## Ausgewählter Text

Dirk Maxeiner / 21.07.2019 / 06:04 / Foto: Pixabay / 26 / Seite ausdrucken

Der Sonntagsfahrer: Mit dem E-Roller nach drüben!

An diesem Wochenende feiert der Mensch 50 Jahre Mondbesuch. Ich wohnte der ursprünglichen Veranstaltung damals vor dem Nordmende-Schwarzweiß-Fernseher meiner Eltern bei, weshalb allerhand Erinnerungen aufsteigen. Der Heimatplanet war auf dem Höhepunkt des Kalten Krieges zwischen Ost und West. Als junger West-Mensch, hatte man, wie heute auch, zumindest gefühlt links zu sein. Was dann von den jeweiligen Autoritäten mit der Bemerkung quittiert wurde: „Geh doch nach drüben, wenn’s dir hier nicht passt!“. Im Osten wurde Kritik – unter umgekehrten politischen Vorzeichen – bisweilen mit der gleichen Bemerkung unterbunden: „Mach doch rüber!“ Inzwischen kommt der ein wenig eindimensionale Umgang mit Kritik erstaunlicherweise wieder in Mode.

Das Rübermachen war allerdings einfacher gesagt als getan. Und das ist auch heute manchmal so. Erst vergangene Woche kam es am Checkpoint-Charly wieder zu einem dramatischen Zwischenfall. Ein 26-jähriger schwedischer Tourist unternahm mit Hilfe von 2,23 Promille und einem E-Roller den Versuch, die Demarkationslinie zu überschreiten, blieb aber in voller Fahrt an einem Kantstein hängen. Es ist nicht dokumentiert, ob er von Osten nach Westen oder von Westen nach Osten wollte, vielleicht wollte er auch nur ins Jenseits rüber machen. Anschließend versuchte er zu fliehen, konnte aber von Rettungssanitätern eingefangen und schwerverletzt ins Krankenhaus gebracht werden. Früher wurde die Republikflucht im Handschuhfach eines Cadillacs, im zur Festung umgebauten Lastwagen oder mit einem Heißluftballon begangen, heute genügt ein chinesischer E-Roller. Bedauerlicherweise ist beides ungefähr gleich gefährlich.

## Aufgabe
Gib aus dem Text über den E-Roller alles von „An diesem Wochenende“ bis hinunter zu „wieder in Mode.“ wortgetreu wieder.

## Vorliegende Zeilen
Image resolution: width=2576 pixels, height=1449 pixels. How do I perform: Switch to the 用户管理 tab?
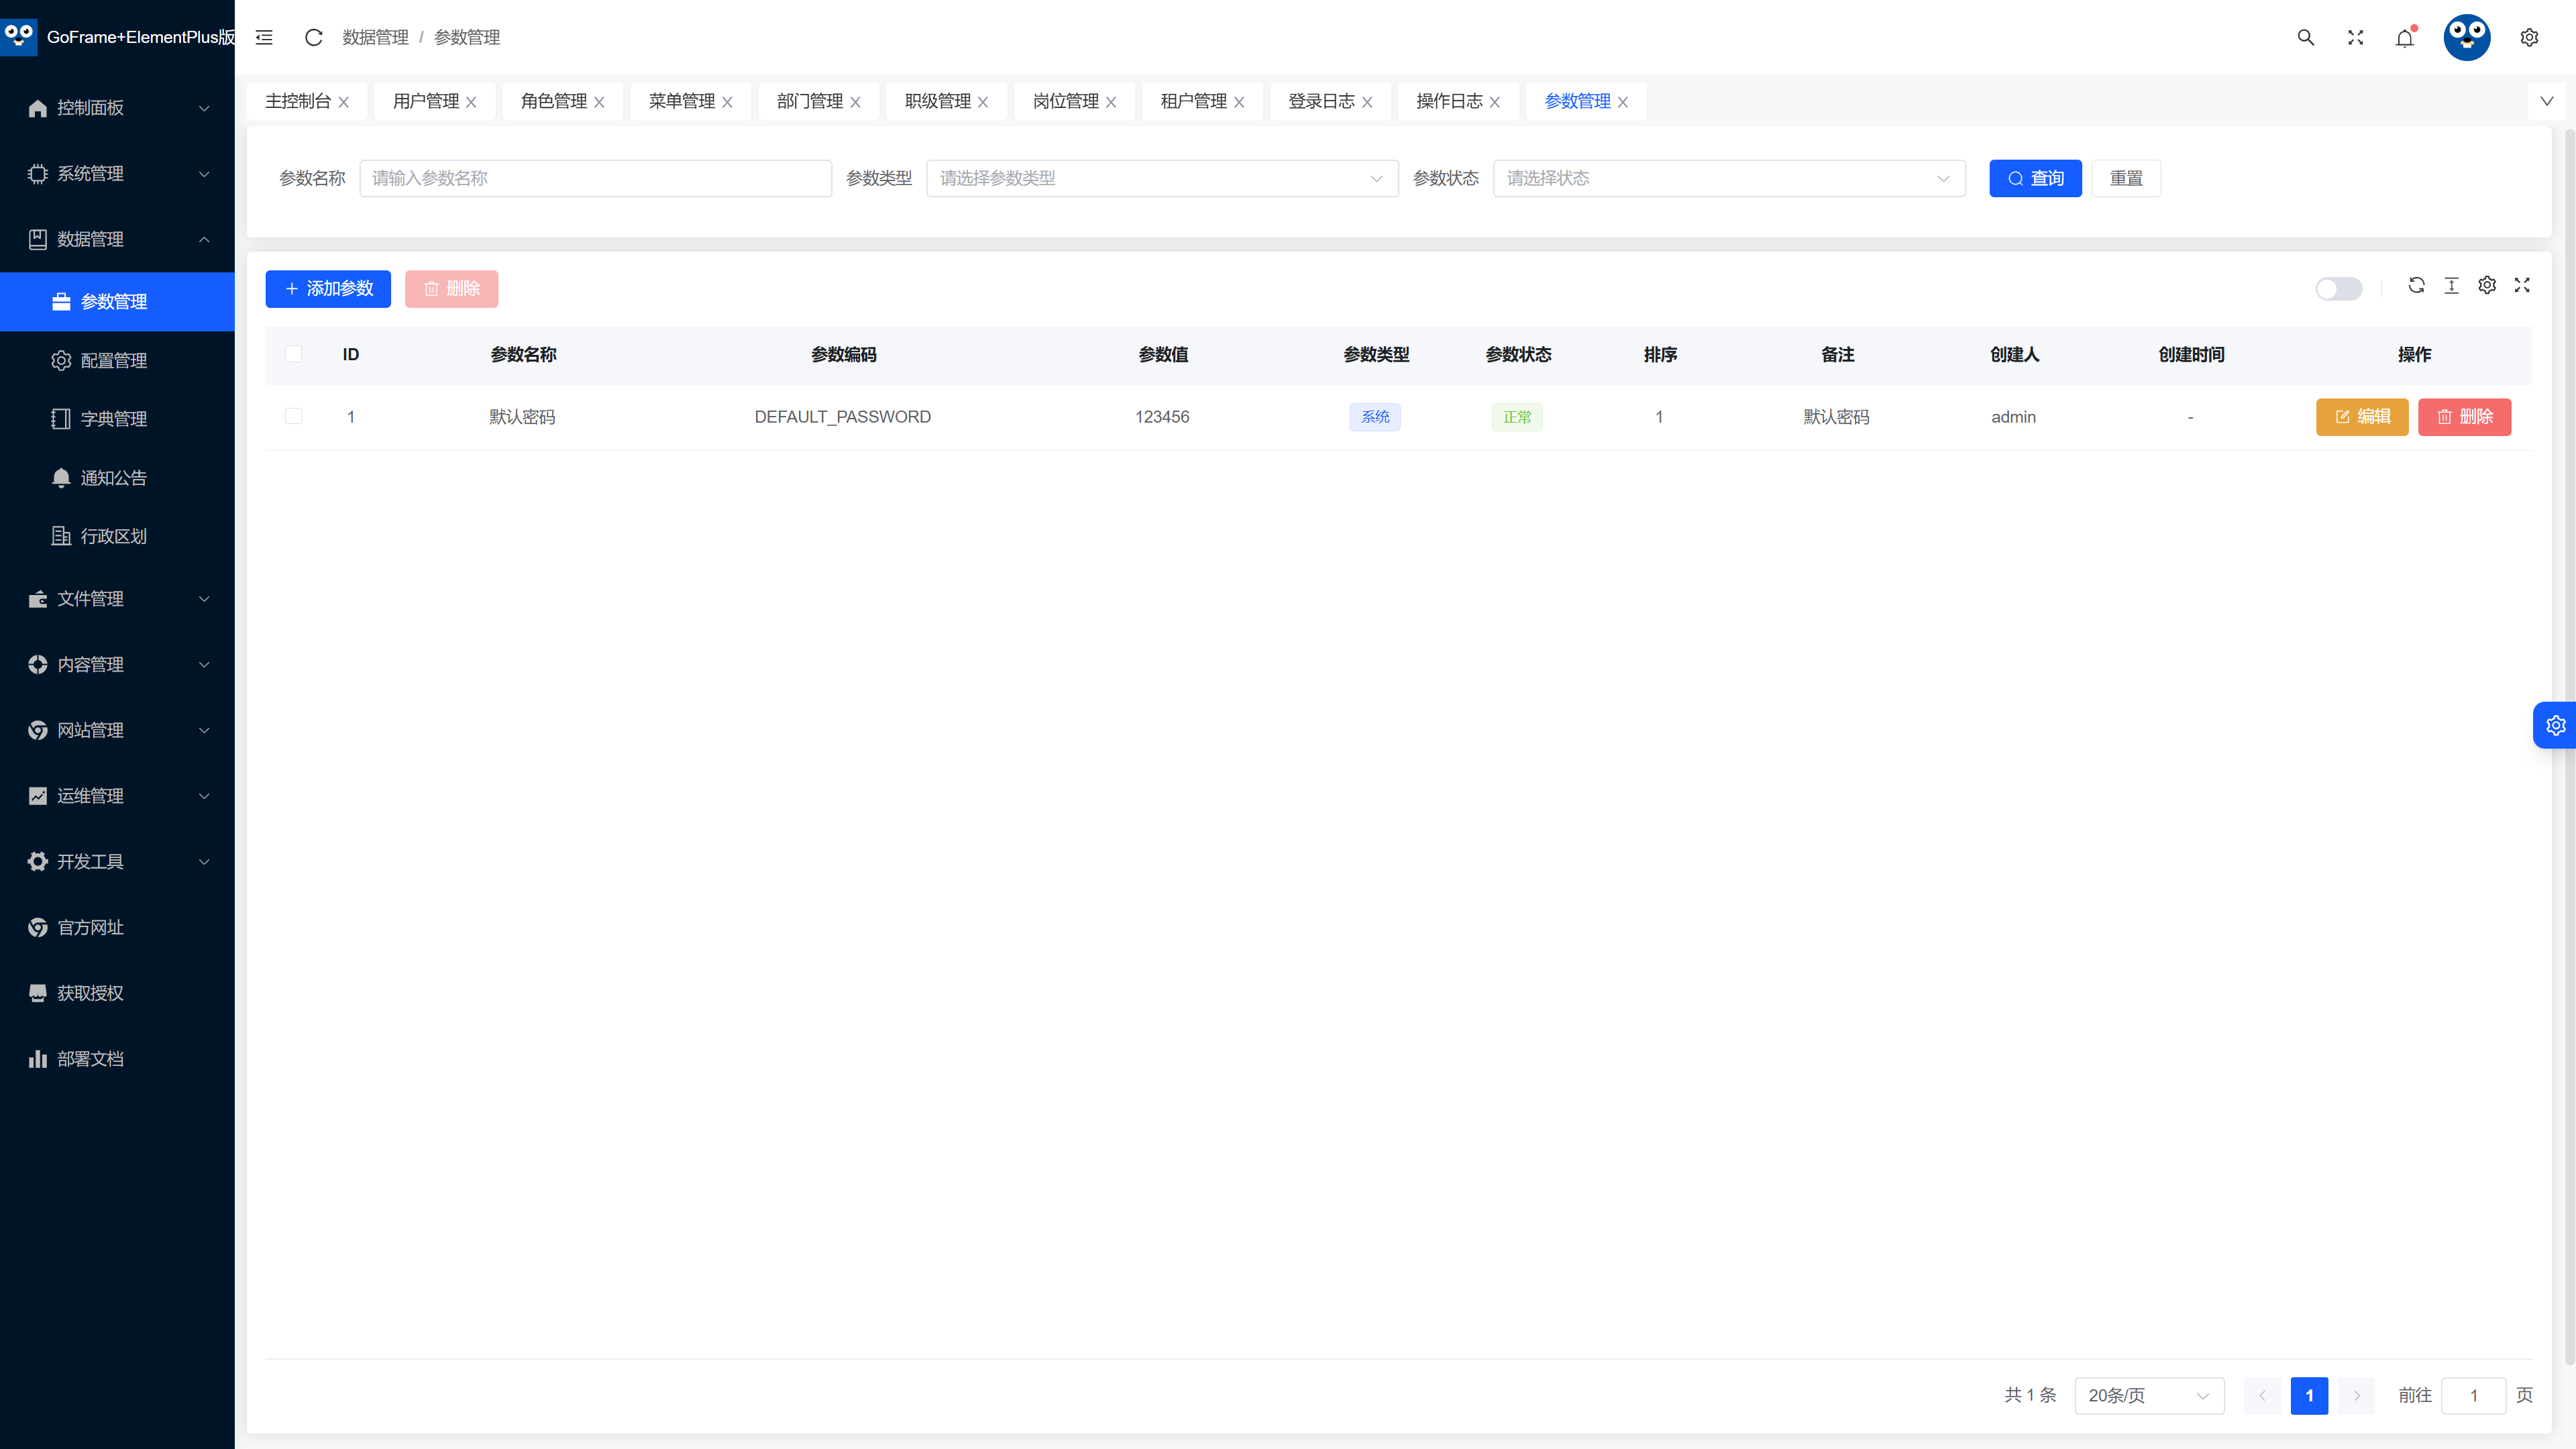(x=426, y=101)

## Lösung
An diesem Wochenende feiert der Mensch 50 Jahre Mondbesuch. Ich wohnte der ursprünglichen Veranstaltung damals vor dem Nordmende-Schwarzweiß-Fernseher meiner Eltern bei, weshalb allerhand Erinnerungen aufsteigen. Der Heimatplanet war auf dem Höhepunkt des Kalten Krieges zwischen Ost und West. Als junger West-Mensch, hatte man, wie heute auch, zumindest gefühlt links zu sein. Was dann von den jeweiligen Autoritäten mit der Bemerkung quittiert wurde: „Geh doch nach drüben, wenn’s dir hier nicht passt!“. Im Osten wurde Kritik – unter umgekehrten politischen Vorzeichen – bisweilen mit der gleichen Bemerkung unterbunden: „Mach doch rüber!“ Inzwischen kommt der ein wenig eindimensionale Umgang mit Kritik erstaunlicherweise wieder in Mode.